Building an AI Industrial Application Ecosystem, Empowering Various Sectors
"The development and application of AI are inseparable from the support of large models. The emergence of open-source large models enables more enterprises and developers to utilize these models to create a myriad of AI+ applications," said Li Tao. The open-sourcing of the APUS-xDAN Large Model 4.0 (MoE) somewhat fills the gap in China's open-source models with hundreds of billions of parameters, bringing more possibilities to the development and application of AI technologies.
Since its establishment in 2014, APUS has launched over 200 application products, covering tools, content, and services among various scenarios. After transitioning to artificial intelligence, APUS has restructured its native product matrix, empowering its entire product line with tools+AI, content+AI, and services+AI in three application layers, exploring and incubating super applications for end-users.
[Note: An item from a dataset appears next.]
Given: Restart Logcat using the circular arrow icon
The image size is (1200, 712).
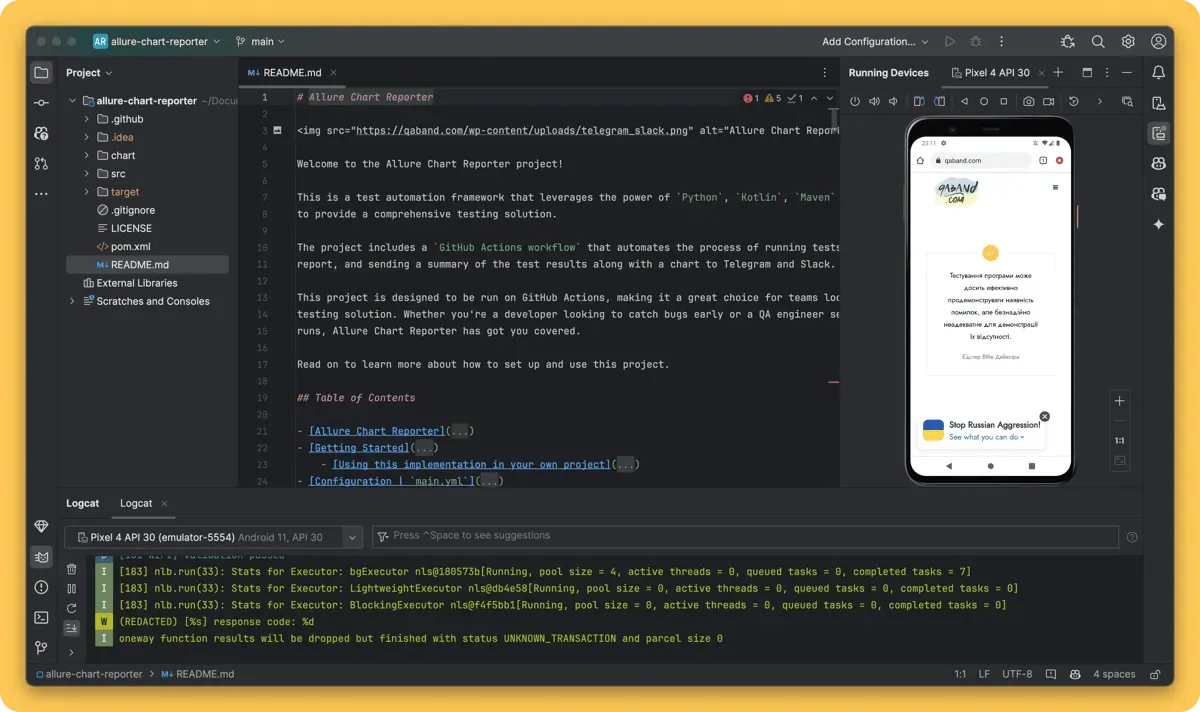Looking at the screenshot, I should click(71, 608).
In industry application scenarios, from the "APUS Zhixin Large Model" used in G-end internet information for intelligent rumor refutation, to the "APUS Qihuang Large Model" enhancing intelligent diagnosis and treatment in B-end hospitals, the "APUS Shaobo Large Model" for intelligent e-commerce marketing, to the C-end "APUS Moran Large Model" capable of intelligent painting, the "APUS Yunmeng Large Model" with AI writing capabilities in the Chinese creative field, and the "APUS Moshi Large Model" enabling text-to-video capabilities... APUS is accelerating the democratization of large models, making AI applications simpler. At APUS AI Open Lab, developers can swiftly deploy their innovative applications through API interfaces. Currently, this AI Open Lab has gathered top AI talents from around the globe, collaborating with APUS's computational power support to collectively open-source and advance the latest AI large models, thereby promoting the healthy development of the AI industry.
It's reported that the recently open-sourced APUS-xDAN Large Model 4.0 (MoE) marks another significant milestone for APUS in the layout of AI general large models, following the joint open-source of APUS Large Model 3.0 (Lingli) with the National Engineering Laboratory of Shenzhen University. This underscores APUS's advancement in the deployment of AI general large models.
In the future, facing the development and challenges of the artificial intelligence industry, APUS will actively explore solutions through continuous technological research and community building. They will continuously enhance the stability and generalization ability of open-source large models to ensure their leading edge in various complex application scenarios, further empowering myriad industries and sectors.